◆ **記述問題**
文書抜粋の中で、寺尾さんは作曲時の曲の型について何と述べていますか。一文で答えてください。

◆ **文書抜粋**
##############################

松井 「そうなんだけどさ(笑)。寺尾さんはそれが不思議に思える感じがあるんだよね。苦しんでるとまでは言わないけど、あまりに自然にやってるから」

――作曲についてそういったお話を伺ってると、寺尾さんの弾き語りと一平さんのドローイングでのライヴに直結していそうな感じがしますね。
寺尾 「でも、作曲の時に即興みたいなのはなくて、型としては作った時にきちっと決まってるんですよ。それを多少崩すことはあるけれど。ライヴであまり変化しないでしょ?」
松井 「うーん……変化すると思うんだけど……。アレンジが毎回違う気がする(笑)」
寺尾 「ああ、あれはね、いつも勘違いしちゃう曲なの(笑)」

――特に打ち合わせはしていないのでしょうか。
松井 「全く。“こういう曲やるよ”っていうのも聞かされてないもん」
寺尾 「順番もちゃんと教えてないね(笑)」
松井 「何曲やるかも決まってないから、尺も決まってなくて(笑)」
寺尾 「まあ、だいたい出来た曲をやるという感じで。一緒に作った曲を中心に」

――画文集『おきば』を作るにあたっても、そういう関係性で進行してゆくのでしょうか。

##############################

◆ **提供エントリ**
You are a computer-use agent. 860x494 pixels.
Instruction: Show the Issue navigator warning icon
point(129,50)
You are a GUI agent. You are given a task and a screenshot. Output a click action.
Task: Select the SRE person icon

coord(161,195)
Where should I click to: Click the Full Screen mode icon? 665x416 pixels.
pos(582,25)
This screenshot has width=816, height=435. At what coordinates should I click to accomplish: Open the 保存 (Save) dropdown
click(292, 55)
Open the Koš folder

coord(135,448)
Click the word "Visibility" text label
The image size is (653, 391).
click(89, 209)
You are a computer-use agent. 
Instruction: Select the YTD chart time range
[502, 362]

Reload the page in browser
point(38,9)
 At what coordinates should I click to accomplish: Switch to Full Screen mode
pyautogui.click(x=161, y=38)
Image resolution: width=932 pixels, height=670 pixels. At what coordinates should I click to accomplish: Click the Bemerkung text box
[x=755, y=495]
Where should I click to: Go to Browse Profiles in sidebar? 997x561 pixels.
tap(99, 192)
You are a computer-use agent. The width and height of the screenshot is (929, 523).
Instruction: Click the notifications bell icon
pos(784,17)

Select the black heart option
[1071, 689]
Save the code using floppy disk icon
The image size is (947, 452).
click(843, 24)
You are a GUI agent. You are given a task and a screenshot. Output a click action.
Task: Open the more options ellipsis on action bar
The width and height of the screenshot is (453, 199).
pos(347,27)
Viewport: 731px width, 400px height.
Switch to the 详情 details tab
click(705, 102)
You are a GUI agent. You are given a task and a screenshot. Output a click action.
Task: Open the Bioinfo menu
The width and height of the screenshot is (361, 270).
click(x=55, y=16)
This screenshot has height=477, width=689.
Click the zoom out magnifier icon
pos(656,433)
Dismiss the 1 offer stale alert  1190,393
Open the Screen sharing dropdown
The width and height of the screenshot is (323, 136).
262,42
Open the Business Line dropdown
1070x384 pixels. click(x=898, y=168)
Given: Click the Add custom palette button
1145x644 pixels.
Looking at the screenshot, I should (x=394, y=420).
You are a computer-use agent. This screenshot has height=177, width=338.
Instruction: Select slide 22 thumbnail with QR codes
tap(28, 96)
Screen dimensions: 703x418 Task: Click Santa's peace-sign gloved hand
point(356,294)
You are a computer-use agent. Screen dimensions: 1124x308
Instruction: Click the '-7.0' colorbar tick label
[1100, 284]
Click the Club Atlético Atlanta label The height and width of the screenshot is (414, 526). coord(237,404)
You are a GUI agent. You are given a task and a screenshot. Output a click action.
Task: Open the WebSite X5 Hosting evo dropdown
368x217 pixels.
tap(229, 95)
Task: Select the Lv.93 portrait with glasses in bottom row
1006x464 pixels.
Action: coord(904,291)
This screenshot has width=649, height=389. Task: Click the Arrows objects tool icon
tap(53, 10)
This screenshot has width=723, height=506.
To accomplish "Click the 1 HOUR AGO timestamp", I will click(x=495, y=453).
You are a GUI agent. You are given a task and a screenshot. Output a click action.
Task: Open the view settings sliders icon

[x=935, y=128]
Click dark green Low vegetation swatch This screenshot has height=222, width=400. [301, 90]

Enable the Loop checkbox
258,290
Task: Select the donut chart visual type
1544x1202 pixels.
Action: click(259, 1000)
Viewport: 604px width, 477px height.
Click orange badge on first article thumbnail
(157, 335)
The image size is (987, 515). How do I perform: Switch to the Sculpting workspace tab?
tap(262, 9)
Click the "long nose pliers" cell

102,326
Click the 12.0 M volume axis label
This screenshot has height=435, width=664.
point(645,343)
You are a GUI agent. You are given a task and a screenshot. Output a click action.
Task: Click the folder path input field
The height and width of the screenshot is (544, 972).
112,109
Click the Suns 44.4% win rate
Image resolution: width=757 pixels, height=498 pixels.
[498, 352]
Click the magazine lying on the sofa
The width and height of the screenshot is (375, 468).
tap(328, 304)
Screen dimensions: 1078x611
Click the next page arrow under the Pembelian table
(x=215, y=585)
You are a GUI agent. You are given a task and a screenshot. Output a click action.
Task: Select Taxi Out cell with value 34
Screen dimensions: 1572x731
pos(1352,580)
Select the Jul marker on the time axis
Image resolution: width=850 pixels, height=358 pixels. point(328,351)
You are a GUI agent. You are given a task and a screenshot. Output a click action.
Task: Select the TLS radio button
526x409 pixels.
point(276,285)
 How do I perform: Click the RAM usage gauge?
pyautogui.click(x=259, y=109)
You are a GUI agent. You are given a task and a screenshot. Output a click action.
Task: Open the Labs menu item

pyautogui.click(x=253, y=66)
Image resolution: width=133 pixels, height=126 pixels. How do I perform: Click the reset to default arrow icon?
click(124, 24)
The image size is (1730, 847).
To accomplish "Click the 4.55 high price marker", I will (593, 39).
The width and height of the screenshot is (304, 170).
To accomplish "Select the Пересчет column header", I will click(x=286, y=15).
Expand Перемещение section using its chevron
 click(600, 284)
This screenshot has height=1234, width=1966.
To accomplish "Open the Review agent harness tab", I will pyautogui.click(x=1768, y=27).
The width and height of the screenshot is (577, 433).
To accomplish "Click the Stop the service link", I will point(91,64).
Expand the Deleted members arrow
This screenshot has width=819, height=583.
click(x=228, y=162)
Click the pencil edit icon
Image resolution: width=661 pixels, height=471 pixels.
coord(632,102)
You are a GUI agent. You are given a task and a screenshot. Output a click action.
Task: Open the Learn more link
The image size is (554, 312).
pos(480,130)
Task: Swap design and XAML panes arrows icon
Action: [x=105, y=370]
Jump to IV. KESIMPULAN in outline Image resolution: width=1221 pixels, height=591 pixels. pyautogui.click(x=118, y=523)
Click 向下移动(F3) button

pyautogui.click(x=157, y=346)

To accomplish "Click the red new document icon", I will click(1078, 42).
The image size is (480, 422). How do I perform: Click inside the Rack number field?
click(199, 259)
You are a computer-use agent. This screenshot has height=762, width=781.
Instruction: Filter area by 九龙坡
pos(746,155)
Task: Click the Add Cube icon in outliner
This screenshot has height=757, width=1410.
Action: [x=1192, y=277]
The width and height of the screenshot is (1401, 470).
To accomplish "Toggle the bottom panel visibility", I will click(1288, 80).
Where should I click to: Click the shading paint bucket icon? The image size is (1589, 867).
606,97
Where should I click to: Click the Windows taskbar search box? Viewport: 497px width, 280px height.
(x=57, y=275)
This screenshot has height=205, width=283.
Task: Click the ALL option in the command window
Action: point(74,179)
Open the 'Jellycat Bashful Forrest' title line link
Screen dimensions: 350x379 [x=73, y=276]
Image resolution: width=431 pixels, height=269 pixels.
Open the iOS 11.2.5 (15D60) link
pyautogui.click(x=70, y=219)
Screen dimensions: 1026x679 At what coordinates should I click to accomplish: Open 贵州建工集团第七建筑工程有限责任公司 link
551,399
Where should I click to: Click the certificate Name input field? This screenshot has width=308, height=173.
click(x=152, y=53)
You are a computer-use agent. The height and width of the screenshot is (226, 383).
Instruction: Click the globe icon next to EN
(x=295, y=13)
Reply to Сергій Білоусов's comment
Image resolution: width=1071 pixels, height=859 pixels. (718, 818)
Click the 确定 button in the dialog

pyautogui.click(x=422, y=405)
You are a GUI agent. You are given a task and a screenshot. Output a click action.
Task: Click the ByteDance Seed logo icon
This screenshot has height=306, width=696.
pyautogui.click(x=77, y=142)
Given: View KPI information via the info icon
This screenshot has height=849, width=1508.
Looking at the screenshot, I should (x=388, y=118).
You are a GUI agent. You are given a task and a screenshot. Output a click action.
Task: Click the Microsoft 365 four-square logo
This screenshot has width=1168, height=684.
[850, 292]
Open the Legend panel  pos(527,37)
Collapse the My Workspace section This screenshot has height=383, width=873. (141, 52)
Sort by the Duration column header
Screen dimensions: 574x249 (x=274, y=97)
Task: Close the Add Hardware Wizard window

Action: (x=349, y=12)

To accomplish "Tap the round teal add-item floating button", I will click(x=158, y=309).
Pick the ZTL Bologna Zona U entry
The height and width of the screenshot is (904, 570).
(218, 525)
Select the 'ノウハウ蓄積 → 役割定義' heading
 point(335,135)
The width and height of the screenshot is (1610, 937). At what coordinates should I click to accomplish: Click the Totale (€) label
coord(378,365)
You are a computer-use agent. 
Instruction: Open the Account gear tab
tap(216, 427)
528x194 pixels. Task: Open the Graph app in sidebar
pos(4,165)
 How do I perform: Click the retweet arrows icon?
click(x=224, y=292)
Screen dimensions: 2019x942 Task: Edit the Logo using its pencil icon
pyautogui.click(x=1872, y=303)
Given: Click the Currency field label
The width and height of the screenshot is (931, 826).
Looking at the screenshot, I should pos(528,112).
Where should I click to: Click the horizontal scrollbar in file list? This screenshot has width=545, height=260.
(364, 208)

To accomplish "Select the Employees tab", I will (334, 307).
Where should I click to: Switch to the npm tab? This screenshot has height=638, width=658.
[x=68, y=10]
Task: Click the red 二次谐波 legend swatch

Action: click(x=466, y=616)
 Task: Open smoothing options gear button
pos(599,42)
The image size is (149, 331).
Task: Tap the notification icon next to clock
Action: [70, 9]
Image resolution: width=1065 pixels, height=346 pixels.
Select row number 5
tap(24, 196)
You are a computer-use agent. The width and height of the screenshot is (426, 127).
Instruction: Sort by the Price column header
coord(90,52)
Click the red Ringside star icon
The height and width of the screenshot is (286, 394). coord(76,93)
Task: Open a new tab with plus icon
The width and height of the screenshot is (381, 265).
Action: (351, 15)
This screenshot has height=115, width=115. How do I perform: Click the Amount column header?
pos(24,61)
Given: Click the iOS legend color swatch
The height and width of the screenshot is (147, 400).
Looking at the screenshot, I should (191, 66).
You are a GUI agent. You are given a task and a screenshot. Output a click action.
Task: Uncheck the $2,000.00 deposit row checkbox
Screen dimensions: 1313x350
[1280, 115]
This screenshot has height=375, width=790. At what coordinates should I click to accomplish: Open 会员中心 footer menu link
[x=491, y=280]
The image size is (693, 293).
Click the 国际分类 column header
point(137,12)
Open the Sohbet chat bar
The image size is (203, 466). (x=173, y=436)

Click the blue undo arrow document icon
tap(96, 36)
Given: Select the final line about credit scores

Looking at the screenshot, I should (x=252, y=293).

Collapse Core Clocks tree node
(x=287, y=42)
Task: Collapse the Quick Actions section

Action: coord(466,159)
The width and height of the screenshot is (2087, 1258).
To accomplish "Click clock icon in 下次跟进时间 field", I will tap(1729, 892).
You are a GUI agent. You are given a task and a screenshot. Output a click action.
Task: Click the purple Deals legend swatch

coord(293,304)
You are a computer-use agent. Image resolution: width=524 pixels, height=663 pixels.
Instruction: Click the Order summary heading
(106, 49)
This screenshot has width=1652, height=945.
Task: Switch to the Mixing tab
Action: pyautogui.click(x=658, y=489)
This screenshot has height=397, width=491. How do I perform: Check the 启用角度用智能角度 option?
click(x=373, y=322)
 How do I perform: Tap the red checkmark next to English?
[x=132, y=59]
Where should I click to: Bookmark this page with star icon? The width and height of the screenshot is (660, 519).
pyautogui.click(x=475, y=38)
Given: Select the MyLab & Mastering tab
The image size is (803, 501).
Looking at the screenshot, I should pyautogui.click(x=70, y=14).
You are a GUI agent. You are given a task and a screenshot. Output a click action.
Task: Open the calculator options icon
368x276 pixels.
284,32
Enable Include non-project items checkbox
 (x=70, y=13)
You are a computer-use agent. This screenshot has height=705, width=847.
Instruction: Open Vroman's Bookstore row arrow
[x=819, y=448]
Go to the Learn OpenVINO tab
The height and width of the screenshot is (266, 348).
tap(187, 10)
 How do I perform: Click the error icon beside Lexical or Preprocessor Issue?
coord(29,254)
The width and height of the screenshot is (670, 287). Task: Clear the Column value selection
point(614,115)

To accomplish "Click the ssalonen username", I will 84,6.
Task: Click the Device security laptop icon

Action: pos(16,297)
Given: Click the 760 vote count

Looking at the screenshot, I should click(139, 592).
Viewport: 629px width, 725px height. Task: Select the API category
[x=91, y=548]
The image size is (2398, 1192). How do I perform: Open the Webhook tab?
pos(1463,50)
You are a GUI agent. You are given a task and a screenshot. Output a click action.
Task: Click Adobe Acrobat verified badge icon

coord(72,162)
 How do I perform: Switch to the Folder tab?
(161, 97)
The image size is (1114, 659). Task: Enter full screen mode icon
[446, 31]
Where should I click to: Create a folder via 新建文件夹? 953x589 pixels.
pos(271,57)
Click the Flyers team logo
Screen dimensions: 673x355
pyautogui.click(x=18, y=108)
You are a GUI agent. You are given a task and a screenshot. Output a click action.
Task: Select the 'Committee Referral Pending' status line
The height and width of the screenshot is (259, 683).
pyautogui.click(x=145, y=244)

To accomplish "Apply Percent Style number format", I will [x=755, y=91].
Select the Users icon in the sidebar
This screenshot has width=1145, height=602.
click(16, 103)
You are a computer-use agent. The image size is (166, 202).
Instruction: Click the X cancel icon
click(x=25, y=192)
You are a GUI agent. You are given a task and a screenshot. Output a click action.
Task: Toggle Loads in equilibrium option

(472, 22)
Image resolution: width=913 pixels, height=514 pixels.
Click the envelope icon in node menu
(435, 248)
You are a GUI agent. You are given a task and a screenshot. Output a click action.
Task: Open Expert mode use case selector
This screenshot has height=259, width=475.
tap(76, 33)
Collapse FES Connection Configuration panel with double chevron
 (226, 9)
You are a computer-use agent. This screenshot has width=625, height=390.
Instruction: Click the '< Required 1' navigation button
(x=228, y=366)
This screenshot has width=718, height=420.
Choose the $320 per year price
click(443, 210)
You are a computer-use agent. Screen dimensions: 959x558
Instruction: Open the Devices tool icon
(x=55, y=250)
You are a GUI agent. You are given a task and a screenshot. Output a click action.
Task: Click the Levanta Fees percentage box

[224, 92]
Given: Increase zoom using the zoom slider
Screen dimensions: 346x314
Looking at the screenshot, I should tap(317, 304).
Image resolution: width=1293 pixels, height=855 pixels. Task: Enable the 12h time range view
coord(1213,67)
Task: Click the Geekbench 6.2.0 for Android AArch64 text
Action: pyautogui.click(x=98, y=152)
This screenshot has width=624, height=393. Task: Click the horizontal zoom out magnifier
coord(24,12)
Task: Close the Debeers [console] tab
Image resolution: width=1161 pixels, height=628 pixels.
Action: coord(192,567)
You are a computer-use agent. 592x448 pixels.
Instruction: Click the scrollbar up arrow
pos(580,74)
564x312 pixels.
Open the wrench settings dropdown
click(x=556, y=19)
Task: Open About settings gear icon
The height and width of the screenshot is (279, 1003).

##############################

◆ **本問の解答**
作曲の時に即興のようなものはなく、型は作った時にきちっと決まっており、それを多少崩すことはあると述べています。